§ **TASK DIRECTIONS**
In the wind-tunnel testing passage, rewrite the section from the words "The results of" through "through early 2006.", putting "Later" in place of "Subsequent".

§ **SELECTED PASSAGE**
The results of the first round of tests will give designers
confidence in the aerodynamic performance levels they seek on the
7E7. Subsequent test rounds will provide further design refinement
and more accurate airplane performance predictions. Two additional
rounds of low-speed and high-speed testing will be conducted during
the development of the 7E7. Also, wind-tunnel tests for noise,
icing, flutter and propulsion are scheduled through early 2006.
"We know a lot about our new airplanes before they are ever
flown, through core competencies of computational fluid dynamics
and wind-tunnel testing," Bair said. "It’s why we can be
confident in the safety and integrity of the first airplane and
every airplane that follows."
Model Making
It takes nearly four months to build a wind-tunnel
model. The high-speed model currently in development will be a
3.9-percent scale model of the baseline 7E7, measuring about 2.2
meters (88 inches) long with a wing span of 2.2 meters (88
inches).
Boeing model design engineers create the high-speed model using
CATIA, a sophisticated CAD/CAM program. Programmers use the CATIA
model to create Numerical Control programs that help fabricate the
airplane on computer-controlled milling machines. Because of the
small scale of the model and the need to be very precise --
tolerances are often within 0.15 millimeters (0.006 inches) -- much
of the model is created by hand.
"Building wind-tunnel models is a unique skill," Bair said. "Our
model designers and machinists take great pride in their work and
are among the most skilled in the world."
Boeing Transonic Wind-Tunnel Background
The Boeing
Transonic Wind Tunnel, originally opened in 1944 for testing of the
B-47 (right), has undergone dramatic upgrades in the last five
years. The changes include a new drive system with a
55,000-horsepower variable speed motor. Tunnel environment and air
quality in the test section were improved with a circuit extension
and the addition of a full-flow heat exchanger and dehumidifier
system. In addition, redesigned fan blades have been installed
along with new turning vanes, a flow conditioner and a bell mouth.
A variety of model measurement methods and data acquisition
equipment are selectively available.
The changes make the Boeing Transonic Wind Tunnel a
state-of-the-art facility, ready to provide service for the second
century of flight.

§ **RAW DATA**
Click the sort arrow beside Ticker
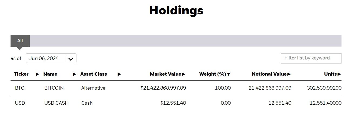Image resolution: width=345 pixels, height=113 pixels. click(37, 74)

§ **EXPECTED ANSWER**
The results of the first round of tests will give designers
confidence in the aerodynamic performance levels they seek on the
7E7. Later test rounds will provide further design refinement
and more accurate airplane performance predictions. Two additional
rounds of low-speed and high-speed testing will be conducted during
the development of the 7E7. Also, wind-tunnel tests for noise,
icing, flutter and propulsion are scheduled through early 2006.